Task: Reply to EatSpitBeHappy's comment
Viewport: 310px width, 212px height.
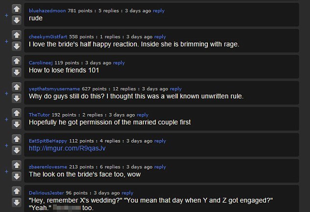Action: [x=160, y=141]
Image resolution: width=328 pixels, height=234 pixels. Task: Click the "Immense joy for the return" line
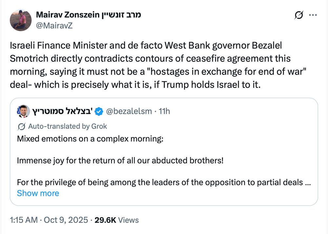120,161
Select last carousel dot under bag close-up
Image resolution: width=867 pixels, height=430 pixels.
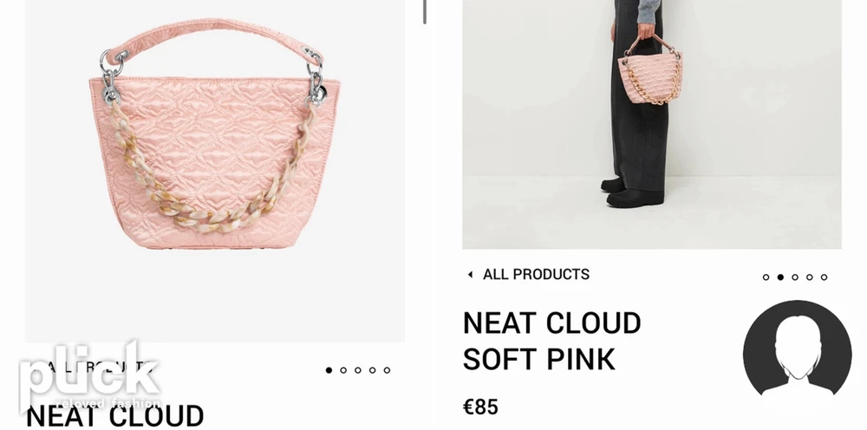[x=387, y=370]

* * *

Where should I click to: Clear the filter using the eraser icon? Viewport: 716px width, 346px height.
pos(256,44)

**TASK TO COMPLETE**
Look above for the line containing "Task: Reply to EatSpitBeHappy's comment", then write out every line from there down to the line containing "Select last carousel dot under bag close-up", that line included, with no pictures.

**TASK OUTPUT**
Task: Reply to EatSpitBeHappy's comment
Viewport: 310px width, 212px height.
Action: [x=160, y=141]
Image resolution: width=328 pixels, height=234 pixels. Task: Click the "Immense joy for the return" line
120,161
Select last carousel dot under bag close-up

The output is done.